Benefits of Breastfeeding the First six Months for Both the Mother and the Baby

When an infant is exclusively breastfed in the first six months, various important nutrients are made available in the body of the infant.

  • Nutrients- Breast milk contains all the nutrients and minerals that a baby needs in the first six months of life. The versatility of breastfeeding a child for the first six months changes significantly according to the infant’s needs from the first month onward. After delivery, the milk is thick and yellowish, commonly referred to as colostrum, and is rich in vital proteins inclusive of low sugar amounts, which is a key compound necessary for the infant.
  • Provides Antibodies– Another benefit of exclusive breastfeeding of an infant for the first six months is that the milk provides important antibodies in the blood of the baby to help in developing a strong immune system. Breast milk is enriched with vital antibodies that once in a child, help in fighting off both bacterial and viral infections. When a child is born, the immune system is weak and needs significant boosting from antibodies contained in the mother’s breast milk. Colostrum milk is rich with a substantial amount of immunoglobin and other key antibodies required by the child. This is attributed to the fact that, when the mother is exposed to both bacterial and viral infection, she develops responsive antibodies which are subsequently passed into the breast milk and finds ways into the body of the infant through breastfeeding. As such, a baby develops an immune system and protective layer across the infant’s nose through the digestive system.
  • Boost Immunity– Breastfeeding infants helps in reducing the chances of various infections such as middle ear complications, preventing respiratory system infections, and protecting the infant from flu and colds. Breastmilk also helps infants develop resistance from gut infections, damage to intestinal organs, sudden death infant syndrome, and infections such as allergies and bowel inflammation. Breastfeeding also helps an infant develop a healthy weight while preventing obesity. Whereas breastfeeding benefits the infant, it has several positive impacts on the breastfeeding woman.
  • Balance hormones– Breastfeeding a child helps mothers check their hormonal balance which helps them have a good appetite which consequently makes them eat more for enough milk production. Exclusive and constant breastfeeding helps mothers burn excess body fat, which helps in maintaining a healthy body metabolic index. During pregnancy, the uterus grows and expands to accommodate the growing fetus. However, after birth, breastfeeding helps the involution process of uterus contraction through increased oxytocin production. After birth, an increased amount of oxytocin production also reduces the chances of subsequent bleeding associated with the implications of the birth process.
  • Reduce stress– Exclusive breastfeeding helps lactating mothers reduce instances of depression, which is enhanced by the production of oxytocin. When women give birth, there is a likelihood of developing postpartum depression. However, due to the increased production of oxytocin hormone, their psychological body system develops the ability to provide care to the infant, which helps them relax hence developing a strong bond between the child and the mother. Lengthy breastfeeding is associated with reduced disease risks such as breast and ovarian cancer.
  • Its economical– Exclusive breastfeeding is economical as it helps mothers save time and money that otherwise may have been spent on acquiring infant formula milk. As such, breastfeeding mothers do not have to worry about purchasing expensive supplementary products for their infants.

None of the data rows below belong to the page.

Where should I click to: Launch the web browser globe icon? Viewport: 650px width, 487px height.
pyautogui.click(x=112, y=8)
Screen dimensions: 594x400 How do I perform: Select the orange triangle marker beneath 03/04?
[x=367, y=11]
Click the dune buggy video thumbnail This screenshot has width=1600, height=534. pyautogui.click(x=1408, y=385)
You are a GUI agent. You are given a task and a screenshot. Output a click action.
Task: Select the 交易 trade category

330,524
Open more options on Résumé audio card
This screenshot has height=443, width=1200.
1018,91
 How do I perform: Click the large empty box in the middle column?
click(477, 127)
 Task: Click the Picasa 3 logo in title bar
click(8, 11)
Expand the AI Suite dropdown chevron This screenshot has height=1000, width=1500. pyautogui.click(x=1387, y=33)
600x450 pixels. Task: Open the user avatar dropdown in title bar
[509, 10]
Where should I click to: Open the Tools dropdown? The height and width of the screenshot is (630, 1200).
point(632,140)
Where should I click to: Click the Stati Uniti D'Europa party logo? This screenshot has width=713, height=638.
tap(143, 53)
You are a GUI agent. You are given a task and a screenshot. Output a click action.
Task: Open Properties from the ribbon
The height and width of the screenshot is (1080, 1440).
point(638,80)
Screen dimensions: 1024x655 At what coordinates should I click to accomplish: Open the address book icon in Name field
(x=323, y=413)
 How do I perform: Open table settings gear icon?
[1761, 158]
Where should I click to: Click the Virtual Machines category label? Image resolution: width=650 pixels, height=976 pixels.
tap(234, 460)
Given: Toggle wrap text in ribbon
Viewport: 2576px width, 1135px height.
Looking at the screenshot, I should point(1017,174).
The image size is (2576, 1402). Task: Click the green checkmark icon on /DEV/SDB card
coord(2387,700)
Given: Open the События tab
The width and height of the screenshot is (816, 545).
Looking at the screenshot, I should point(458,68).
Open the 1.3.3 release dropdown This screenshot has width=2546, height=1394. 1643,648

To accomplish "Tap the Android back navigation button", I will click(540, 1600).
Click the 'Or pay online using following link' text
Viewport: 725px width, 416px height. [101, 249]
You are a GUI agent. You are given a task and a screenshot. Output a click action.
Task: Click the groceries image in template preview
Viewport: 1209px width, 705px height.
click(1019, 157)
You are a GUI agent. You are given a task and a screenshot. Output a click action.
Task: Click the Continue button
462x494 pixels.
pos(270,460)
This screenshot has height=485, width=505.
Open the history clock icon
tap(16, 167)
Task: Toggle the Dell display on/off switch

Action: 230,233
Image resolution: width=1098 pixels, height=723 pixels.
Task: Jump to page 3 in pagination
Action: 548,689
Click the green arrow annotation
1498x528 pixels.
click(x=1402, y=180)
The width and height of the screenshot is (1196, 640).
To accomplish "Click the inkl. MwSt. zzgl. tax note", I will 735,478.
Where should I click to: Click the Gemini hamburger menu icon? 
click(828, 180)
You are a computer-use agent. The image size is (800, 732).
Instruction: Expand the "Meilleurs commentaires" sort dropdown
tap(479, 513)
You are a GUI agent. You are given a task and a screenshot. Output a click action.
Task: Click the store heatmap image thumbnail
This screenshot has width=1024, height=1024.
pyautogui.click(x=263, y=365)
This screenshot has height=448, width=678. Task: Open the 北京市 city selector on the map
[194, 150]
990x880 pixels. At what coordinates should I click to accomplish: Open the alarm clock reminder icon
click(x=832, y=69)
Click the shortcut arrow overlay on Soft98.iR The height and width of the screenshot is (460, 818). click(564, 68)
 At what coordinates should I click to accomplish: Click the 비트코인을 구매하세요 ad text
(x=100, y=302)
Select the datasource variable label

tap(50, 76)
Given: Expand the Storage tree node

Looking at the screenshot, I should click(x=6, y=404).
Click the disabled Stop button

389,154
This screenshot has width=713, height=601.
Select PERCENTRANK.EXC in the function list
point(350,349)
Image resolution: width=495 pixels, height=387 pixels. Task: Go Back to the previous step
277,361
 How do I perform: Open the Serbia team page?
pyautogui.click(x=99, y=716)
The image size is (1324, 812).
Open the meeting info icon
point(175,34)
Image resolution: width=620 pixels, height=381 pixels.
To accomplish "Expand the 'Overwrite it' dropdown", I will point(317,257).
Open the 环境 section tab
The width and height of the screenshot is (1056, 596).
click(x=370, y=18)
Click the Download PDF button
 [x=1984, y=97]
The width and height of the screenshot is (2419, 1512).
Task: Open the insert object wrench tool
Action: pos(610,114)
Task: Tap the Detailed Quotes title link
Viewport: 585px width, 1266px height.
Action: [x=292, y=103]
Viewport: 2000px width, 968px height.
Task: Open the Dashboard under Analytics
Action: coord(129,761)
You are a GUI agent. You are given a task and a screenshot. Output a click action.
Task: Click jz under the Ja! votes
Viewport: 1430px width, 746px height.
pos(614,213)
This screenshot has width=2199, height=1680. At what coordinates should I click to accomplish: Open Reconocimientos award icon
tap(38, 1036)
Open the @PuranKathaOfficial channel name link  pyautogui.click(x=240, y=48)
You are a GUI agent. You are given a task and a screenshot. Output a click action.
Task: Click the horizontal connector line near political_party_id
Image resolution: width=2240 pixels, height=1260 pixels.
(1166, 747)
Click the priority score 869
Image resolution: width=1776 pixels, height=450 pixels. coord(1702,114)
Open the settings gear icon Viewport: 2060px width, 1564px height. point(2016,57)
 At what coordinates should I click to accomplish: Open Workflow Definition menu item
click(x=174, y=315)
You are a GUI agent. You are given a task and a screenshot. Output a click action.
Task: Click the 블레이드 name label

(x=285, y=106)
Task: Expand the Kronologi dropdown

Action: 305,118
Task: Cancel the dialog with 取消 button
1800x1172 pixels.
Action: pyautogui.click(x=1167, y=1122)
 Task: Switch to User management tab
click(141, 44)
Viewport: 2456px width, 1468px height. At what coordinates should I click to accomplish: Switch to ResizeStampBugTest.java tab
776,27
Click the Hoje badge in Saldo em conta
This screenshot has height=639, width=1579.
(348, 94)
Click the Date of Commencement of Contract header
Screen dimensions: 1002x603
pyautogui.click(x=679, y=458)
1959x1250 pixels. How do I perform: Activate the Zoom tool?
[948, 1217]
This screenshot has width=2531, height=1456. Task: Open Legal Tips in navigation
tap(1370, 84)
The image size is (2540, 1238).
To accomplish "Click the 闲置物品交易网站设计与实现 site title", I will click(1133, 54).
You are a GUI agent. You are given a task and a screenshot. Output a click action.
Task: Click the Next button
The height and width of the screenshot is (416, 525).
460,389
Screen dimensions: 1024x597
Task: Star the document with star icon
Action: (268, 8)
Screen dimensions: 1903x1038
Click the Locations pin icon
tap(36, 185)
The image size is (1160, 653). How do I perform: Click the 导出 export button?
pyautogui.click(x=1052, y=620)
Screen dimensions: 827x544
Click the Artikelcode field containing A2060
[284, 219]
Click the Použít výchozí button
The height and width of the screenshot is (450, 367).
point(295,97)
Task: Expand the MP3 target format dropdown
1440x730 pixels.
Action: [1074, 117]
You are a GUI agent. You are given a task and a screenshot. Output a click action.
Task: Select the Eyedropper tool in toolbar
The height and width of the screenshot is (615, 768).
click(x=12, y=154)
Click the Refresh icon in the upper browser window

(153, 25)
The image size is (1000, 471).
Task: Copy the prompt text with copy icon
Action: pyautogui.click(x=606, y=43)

Breastfeeding is important to the infant as it helps boost the immune system as well as availing fundamental nutrients to the body. Additionally, breastfeeding helps mothers reduce instances of postpartum depression associated with childbirth. Either way, breastfeeding helps both the mother and the infant in significant proportions with more positive benefits on the infant. As such, breastfeeding is relatively fundamental in the early life of an infant and should be provided exclusively.